> _What is being asked_
The line with "Image resolution: width=1568" marks the first line to copy, and the line with "heart icon on" marks the last. Transcribe that stretch of the data below exactly, without pictures.

> _Provided entries_
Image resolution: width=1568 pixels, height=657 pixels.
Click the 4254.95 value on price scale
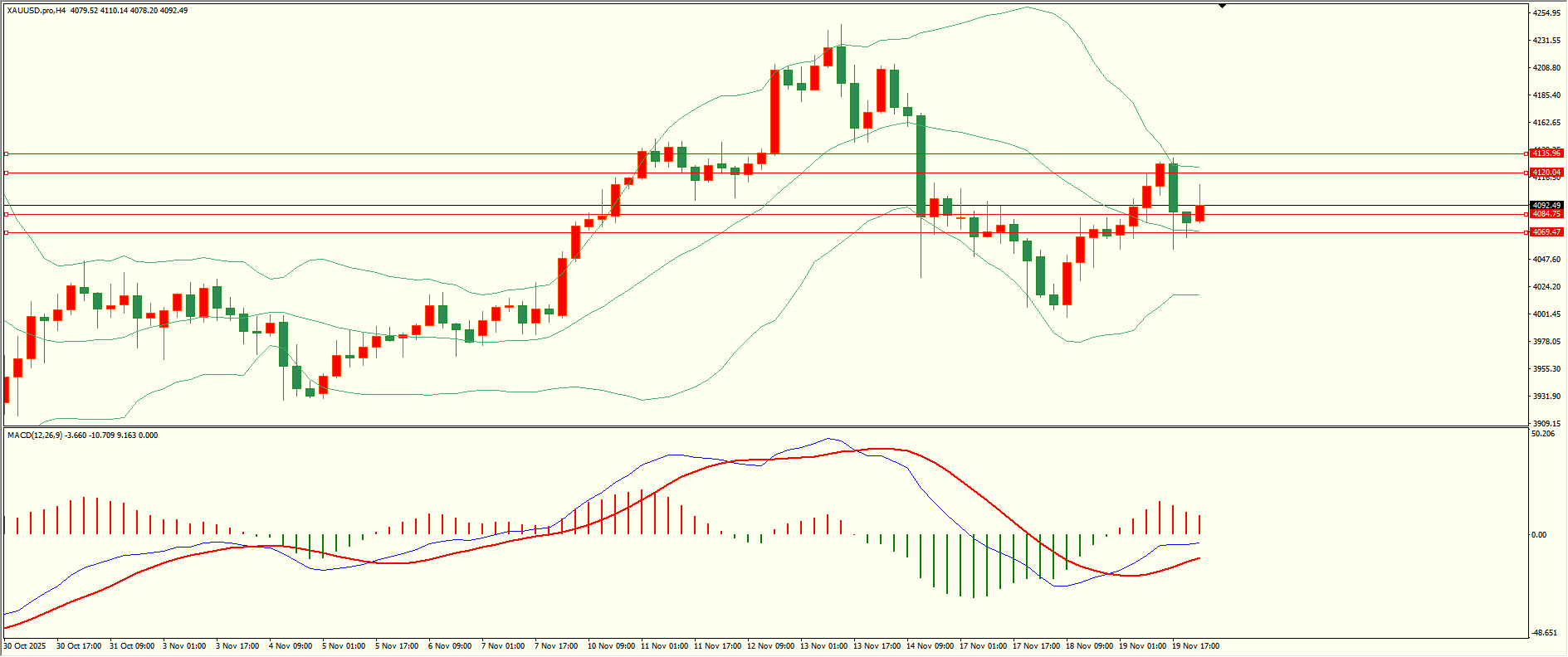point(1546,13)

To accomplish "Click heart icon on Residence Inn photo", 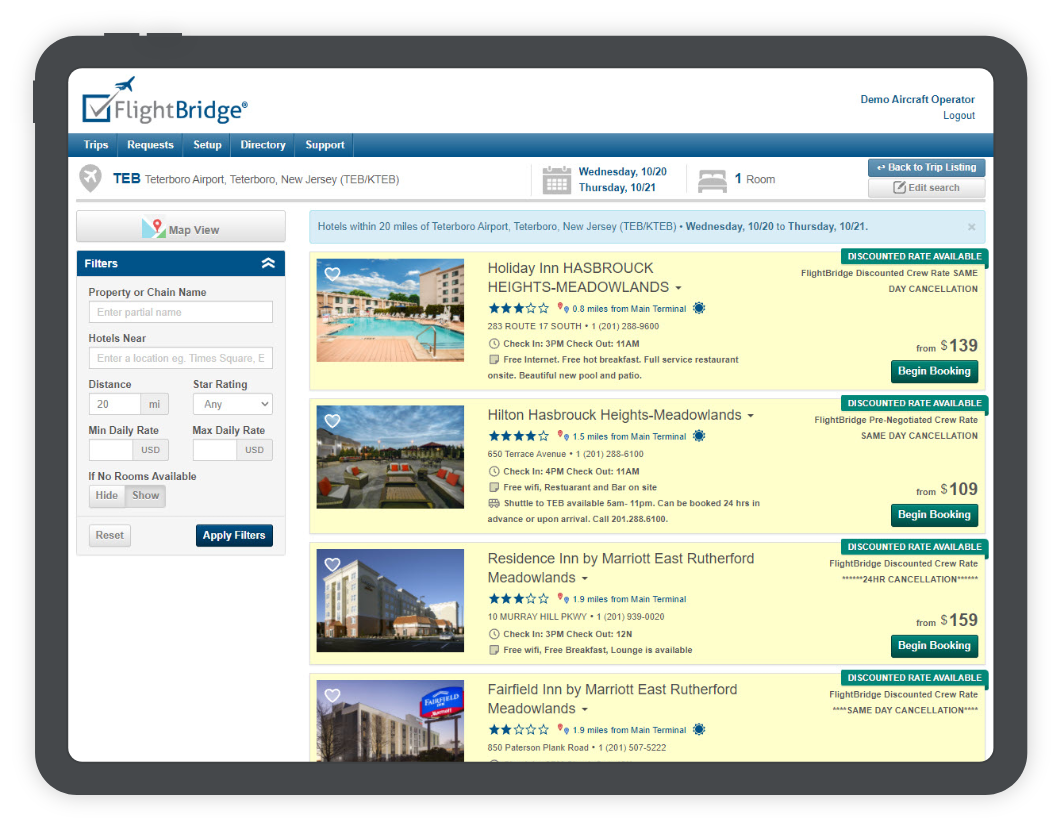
---
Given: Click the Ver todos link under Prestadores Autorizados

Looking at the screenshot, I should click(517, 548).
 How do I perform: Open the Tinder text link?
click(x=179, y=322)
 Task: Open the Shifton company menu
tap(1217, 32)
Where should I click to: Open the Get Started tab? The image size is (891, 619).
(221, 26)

> _Solution to the exercise_
Image resolution: width=1568 pixels, height=657 pixels.
Click the 4254.95 value on price scale
point(1546,13)

To accomplish "Click heart icon on Residence Inn photo", 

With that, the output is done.